-- What to produce --
The lines below, beginning at the one that contains "Sort by Дата поставки column header" and ending at the last, are to be retyped exactly.

[Dataset entries]
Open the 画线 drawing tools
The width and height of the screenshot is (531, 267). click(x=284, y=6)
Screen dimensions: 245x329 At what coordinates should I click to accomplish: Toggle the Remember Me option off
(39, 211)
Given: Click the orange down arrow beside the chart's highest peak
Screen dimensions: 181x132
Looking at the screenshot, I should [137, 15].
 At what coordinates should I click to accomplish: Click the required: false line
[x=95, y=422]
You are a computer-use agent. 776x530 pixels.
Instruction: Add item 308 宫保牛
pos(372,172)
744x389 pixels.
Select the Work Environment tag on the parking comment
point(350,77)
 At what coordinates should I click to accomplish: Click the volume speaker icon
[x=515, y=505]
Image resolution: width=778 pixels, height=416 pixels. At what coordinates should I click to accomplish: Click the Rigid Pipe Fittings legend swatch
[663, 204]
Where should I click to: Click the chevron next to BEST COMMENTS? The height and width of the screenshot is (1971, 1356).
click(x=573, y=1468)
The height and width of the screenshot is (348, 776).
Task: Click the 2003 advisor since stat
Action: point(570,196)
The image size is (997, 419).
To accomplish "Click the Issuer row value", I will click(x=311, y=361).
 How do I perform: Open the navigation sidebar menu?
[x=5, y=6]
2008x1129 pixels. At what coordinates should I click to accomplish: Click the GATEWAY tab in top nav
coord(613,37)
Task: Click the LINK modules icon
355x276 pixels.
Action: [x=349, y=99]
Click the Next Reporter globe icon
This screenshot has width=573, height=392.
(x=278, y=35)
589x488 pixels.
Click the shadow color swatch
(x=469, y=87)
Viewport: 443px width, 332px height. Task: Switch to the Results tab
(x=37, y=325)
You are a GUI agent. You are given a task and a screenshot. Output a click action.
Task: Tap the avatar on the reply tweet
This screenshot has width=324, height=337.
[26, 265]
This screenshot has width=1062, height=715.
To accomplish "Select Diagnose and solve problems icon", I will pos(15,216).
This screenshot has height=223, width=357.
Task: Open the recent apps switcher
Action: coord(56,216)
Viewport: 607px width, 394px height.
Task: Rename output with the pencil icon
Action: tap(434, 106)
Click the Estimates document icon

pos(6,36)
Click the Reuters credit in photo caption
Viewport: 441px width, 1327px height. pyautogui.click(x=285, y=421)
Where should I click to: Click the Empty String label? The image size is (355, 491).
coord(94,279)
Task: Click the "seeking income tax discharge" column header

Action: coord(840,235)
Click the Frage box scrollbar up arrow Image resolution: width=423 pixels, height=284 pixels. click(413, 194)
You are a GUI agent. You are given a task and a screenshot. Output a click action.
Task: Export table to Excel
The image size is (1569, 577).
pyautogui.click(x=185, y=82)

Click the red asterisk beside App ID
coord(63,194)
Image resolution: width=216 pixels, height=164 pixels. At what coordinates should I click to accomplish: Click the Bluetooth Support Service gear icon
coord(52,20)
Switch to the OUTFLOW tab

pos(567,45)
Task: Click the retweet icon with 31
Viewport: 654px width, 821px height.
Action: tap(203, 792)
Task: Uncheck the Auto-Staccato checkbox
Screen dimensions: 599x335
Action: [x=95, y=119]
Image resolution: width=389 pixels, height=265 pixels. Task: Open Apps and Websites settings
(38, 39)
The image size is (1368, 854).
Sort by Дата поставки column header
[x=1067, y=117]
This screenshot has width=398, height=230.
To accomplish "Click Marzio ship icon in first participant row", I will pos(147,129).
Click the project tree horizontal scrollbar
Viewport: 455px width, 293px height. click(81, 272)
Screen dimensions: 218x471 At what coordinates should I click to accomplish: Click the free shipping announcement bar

-- Completed exercise --
Sort by Дата поставки column header
[x=1067, y=117]
This screenshot has width=398, height=230.
To accomplish "Click Marzio ship icon in first participant row", I will pos(147,129).
Click the project tree horizontal scrollbar
Viewport: 455px width, 293px height. click(81, 272)
Screen dimensions: 218x471 At what coordinates should I click to accomplish: Click the free shipping announcement bar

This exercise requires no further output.